Harvest Trends week 47 -- 2010
Harvest situation in the Southern Hemisphere, week 47
The harvest of early varieties in Chile is finished, and in several areas near Rancagua the harvesting of Bing began, showing few quality problems. That is in contrast with the early varieties that have had variable quality--a result of rain at the beginning of November--which has been reflected in the prices in the main market, the United States.
The majority of shipments of Chilean cherries have been by air, and as of week 46, totaled 2,100 tons. That’s three times more than the average volume exported in the last three seasons, which is in line with seasonal estimates from iQonsulting.
In Argentina, the harvest of cherries has accelerated as a result of a rise in temperatures. In Mendoza, the harvest has headed toward the south and to Neuquén. Exports also are showing an increase, reaching 55 metric tons as of week 46, mainly in the Brazilian and English markets.
In Brazil, the harvest is scheduled to end this week in Valle de San Francisco with Crimson and limited volumes of Red Globe and Italia.
In Peru the harvest in Piura and Ica remains stable, with progress at around 50% and 10%, respectively. It is expected that from week 51, exports of Red Globe will increase considerably, especially to the Asian market.

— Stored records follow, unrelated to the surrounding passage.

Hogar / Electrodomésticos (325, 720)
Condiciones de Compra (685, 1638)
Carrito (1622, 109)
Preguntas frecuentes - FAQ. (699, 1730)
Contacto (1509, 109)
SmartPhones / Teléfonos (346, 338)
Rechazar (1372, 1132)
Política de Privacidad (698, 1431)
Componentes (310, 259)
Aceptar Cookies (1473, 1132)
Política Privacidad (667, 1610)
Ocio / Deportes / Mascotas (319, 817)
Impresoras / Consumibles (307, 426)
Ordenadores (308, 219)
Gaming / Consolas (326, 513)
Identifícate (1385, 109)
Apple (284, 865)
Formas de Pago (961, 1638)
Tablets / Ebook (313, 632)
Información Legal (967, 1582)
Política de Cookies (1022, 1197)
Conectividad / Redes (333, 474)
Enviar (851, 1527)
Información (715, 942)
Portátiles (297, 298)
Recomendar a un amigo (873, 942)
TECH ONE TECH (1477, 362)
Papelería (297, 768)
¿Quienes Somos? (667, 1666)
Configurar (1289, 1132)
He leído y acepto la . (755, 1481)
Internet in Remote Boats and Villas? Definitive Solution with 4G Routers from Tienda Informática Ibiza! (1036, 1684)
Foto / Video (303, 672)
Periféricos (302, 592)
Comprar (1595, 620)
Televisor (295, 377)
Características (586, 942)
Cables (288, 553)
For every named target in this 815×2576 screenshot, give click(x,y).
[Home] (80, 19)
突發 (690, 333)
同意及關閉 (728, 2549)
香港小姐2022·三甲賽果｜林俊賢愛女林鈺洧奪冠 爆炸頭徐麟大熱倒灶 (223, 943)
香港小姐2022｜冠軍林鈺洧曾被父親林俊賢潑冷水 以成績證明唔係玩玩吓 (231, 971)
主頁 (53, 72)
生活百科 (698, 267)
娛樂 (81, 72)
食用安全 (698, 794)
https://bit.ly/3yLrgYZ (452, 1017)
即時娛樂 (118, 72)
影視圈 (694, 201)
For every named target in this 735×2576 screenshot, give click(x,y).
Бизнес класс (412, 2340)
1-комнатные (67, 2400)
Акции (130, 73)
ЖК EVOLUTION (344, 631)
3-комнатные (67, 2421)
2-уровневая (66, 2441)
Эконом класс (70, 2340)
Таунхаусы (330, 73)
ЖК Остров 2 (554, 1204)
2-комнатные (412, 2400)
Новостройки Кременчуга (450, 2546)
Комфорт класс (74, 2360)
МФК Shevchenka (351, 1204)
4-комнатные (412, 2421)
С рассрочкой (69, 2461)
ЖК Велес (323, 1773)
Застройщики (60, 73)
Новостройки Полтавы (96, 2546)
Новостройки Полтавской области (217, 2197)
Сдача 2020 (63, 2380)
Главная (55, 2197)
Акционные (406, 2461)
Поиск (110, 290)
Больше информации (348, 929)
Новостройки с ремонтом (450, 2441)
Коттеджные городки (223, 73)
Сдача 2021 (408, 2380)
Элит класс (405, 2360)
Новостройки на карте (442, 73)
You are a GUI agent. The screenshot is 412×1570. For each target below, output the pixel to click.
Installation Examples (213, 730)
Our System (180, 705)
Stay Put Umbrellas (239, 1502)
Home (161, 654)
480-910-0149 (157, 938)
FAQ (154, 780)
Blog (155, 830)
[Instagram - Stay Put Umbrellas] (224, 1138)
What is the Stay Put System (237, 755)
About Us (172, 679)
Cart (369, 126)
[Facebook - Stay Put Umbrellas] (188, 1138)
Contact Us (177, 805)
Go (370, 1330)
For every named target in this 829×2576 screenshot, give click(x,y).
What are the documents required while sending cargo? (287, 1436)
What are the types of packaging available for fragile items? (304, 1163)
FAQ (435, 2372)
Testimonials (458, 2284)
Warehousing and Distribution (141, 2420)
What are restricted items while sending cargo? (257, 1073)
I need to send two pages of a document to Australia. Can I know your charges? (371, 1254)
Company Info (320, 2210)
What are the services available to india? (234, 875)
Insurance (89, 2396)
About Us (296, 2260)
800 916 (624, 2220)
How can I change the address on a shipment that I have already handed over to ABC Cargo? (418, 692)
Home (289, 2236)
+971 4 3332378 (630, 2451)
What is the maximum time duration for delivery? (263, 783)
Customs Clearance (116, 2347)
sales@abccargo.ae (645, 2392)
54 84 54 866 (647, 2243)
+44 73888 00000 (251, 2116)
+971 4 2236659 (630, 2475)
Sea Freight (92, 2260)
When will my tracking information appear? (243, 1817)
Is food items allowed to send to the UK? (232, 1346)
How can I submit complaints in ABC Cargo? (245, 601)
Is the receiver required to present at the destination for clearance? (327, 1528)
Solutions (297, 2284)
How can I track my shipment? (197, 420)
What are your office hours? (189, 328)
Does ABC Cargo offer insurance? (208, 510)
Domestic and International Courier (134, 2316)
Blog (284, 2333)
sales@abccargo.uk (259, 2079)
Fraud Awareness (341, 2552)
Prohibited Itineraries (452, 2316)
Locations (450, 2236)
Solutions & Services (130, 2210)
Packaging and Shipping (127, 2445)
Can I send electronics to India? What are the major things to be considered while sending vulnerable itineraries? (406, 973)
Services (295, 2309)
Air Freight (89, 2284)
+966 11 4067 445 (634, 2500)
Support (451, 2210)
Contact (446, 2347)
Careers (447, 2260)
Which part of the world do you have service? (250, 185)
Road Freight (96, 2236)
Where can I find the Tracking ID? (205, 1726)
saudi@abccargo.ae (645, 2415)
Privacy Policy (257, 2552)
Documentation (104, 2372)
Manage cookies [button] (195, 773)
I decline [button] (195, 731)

In South Africa, the grape harvest is about seven days early and volumes in the early areas have joined the harvest in the areas near the Orange and Olifants Rivers. The volumes of Prime and Sugraone are expected to be less than last year in all production zones, while the other varieties are posting good amounts. Exports are focused on Continental Europe and the United Kingdom as usual, totaling almost 1,000 metric tons in week 45.
In Argentina and Chile, the harvest just started at the end of last week, and in both cases, the development has been slow. In Copiapó, in northern Chile, the harvest is concentrated in Perlette. The first ship for the East Coast of the United States will set sail on Dec. 4 or 5 from Caldera. Considering the progress of the season, it is expected that only one boat will arrive for Christmas sales on the East Coast. A second boat headed to Los Angeles will leave around Dec. 6.
In Argentina, the Imperial harvest started in the areas near San Juan, and the quality of the fruit is optimal.